_Records to process_:
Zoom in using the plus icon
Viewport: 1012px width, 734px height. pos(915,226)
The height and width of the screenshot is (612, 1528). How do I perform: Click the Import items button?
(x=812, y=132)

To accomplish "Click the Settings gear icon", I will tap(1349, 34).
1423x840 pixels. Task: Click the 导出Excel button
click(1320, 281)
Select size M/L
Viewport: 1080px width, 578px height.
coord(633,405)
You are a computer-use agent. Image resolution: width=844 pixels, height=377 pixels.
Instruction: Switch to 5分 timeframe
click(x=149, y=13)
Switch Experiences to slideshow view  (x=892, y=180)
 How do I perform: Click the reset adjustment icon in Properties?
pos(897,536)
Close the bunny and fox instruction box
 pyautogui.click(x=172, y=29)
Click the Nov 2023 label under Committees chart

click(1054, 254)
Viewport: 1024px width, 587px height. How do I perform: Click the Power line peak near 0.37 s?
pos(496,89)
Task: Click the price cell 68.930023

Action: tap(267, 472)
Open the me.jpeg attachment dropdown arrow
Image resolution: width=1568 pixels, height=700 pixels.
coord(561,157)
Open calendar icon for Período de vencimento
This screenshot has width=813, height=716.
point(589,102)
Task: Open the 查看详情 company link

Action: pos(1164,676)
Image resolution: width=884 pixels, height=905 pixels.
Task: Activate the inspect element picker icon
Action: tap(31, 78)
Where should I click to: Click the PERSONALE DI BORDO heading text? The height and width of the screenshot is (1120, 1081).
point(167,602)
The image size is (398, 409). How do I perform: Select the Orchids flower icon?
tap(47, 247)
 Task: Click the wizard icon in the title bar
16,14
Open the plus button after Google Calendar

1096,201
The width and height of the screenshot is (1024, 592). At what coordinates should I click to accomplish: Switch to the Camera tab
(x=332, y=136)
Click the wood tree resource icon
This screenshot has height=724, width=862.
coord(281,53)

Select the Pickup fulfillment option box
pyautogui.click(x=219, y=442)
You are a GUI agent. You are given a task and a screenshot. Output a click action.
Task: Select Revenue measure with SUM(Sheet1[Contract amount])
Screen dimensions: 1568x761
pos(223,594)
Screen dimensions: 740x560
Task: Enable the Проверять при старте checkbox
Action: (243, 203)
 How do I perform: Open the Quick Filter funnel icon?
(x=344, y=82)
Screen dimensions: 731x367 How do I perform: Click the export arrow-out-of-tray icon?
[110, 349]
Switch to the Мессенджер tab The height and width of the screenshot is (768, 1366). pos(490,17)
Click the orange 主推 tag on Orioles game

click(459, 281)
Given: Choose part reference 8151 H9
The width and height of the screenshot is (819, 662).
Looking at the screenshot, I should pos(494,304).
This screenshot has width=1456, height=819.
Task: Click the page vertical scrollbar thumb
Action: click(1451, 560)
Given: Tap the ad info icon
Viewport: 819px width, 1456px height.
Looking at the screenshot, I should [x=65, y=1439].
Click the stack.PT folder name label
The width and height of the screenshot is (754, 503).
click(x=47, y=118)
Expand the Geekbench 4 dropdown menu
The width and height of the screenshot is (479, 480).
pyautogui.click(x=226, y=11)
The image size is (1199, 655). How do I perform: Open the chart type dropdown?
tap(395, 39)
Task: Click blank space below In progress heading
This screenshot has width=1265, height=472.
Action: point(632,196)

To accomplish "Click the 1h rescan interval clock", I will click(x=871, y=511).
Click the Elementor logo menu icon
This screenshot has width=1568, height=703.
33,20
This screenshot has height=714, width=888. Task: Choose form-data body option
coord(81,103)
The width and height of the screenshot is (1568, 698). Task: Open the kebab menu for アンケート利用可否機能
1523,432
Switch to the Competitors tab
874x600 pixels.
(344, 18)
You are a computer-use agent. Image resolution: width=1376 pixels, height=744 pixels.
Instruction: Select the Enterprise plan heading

_Required action_: All of the records above are to be returned exactly as they stand.

_Exercise output_:
Zoom in using the plus icon
Viewport: 1012px width, 734px height. pos(915,226)
The height and width of the screenshot is (612, 1528). How do I perform: Click the Import items button?
(x=812, y=132)

To accomplish "Click the Settings gear icon", I will tap(1349, 34).
1423x840 pixels. Task: Click the 导出Excel button
click(1320, 281)
Select size M/L
Viewport: 1080px width, 578px height.
coord(633,405)
You are a computer-use agent. Image resolution: width=844 pixels, height=377 pixels.
Instruction: Switch to 5分 timeframe
click(x=149, y=13)
Switch Experiences to slideshow view  (x=892, y=180)
 How do I perform: Click the reset adjustment icon in Properties?
pos(897,536)
Close the bunny and fox instruction box
 pyautogui.click(x=172, y=29)
Click the Nov 2023 label under Committees chart

click(1054, 254)
Viewport: 1024px width, 587px height. How do I perform: Click the Power line peak near 0.37 s?
pos(496,89)
Task: Click the price cell 68.930023

Action: tap(267, 472)
Open the me.jpeg attachment dropdown arrow
Image resolution: width=1568 pixels, height=700 pixels.
coord(561,157)
Open calendar icon for Período de vencimento
This screenshot has width=813, height=716.
point(589,102)
Task: Open the 查看详情 company link

Action: pos(1164,676)
Image resolution: width=884 pixels, height=905 pixels.
Task: Activate the inspect element picker icon
Action: tap(31, 78)
Where should I click to: Click the PERSONALE DI BORDO heading text? The height and width of the screenshot is (1120, 1081).
point(167,602)
The image size is (398, 409). How do I perform: Select the Orchids flower icon?
tap(47, 247)
 Task: Click the wizard icon in the title bar
16,14
Open the plus button after Google Calendar

1096,201
The width and height of the screenshot is (1024, 592). At what coordinates should I click to accomplish: Switch to the Camera tab
(x=332, y=136)
Click the wood tree resource icon
This screenshot has height=724, width=862.
coord(281,53)

Select the Pickup fulfillment option box
pyautogui.click(x=219, y=442)
You are a GUI agent. You are given a task and a screenshot. Output a click action.
Task: Select Revenue measure with SUM(Sheet1[Contract amount])
Screen dimensions: 1568x761
pos(223,594)
Screen dimensions: 740x560
Task: Enable the Проверять при старте checkbox
Action: (243, 203)
 How do I perform: Open the Quick Filter funnel icon?
(x=344, y=82)
Screen dimensions: 731x367 How do I perform: Click the export arrow-out-of-tray icon?
[110, 349]
Switch to the Мессенджер tab The height and width of the screenshot is (768, 1366). pos(490,17)
Click the orange 主推 tag on Orioles game

click(459, 281)
Given: Choose part reference 8151 H9
The width and height of the screenshot is (819, 662).
Looking at the screenshot, I should pos(494,304).
This screenshot has width=1456, height=819.
Task: Click the page vertical scrollbar thumb
Action: click(1451, 560)
Given: Tap the ad info icon
Viewport: 819px width, 1456px height.
Looking at the screenshot, I should [x=65, y=1439].
Click the stack.PT folder name label
The width and height of the screenshot is (754, 503).
click(x=47, y=118)
Expand the Geekbench 4 dropdown menu
The width and height of the screenshot is (479, 480).
pyautogui.click(x=226, y=11)
The image size is (1199, 655). How do I perform: Open the chart type dropdown?
tap(395, 39)
Task: Click blank space below In progress heading
This screenshot has width=1265, height=472.
Action: point(632,196)

To accomplish "Click the 1h rescan interval clock", I will click(x=871, y=511).
Click the Elementor logo menu icon
This screenshot has width=1568, height=703.
33,20
This screenshot has height=714, width=888. Task: Choose form-data body option
coord(81,103)
The width and height of the screenshot is (1568, 698). Task: Open the kebab menu for アンケート利用可否機能
1523,432
Switch to the Competitors tab
874x600 pixels.
(344, 18)
You are a computer-use agent. Image resolution: width=1376 pixels, height=744 pixels.
Instruction: Select the Enterprise plan heading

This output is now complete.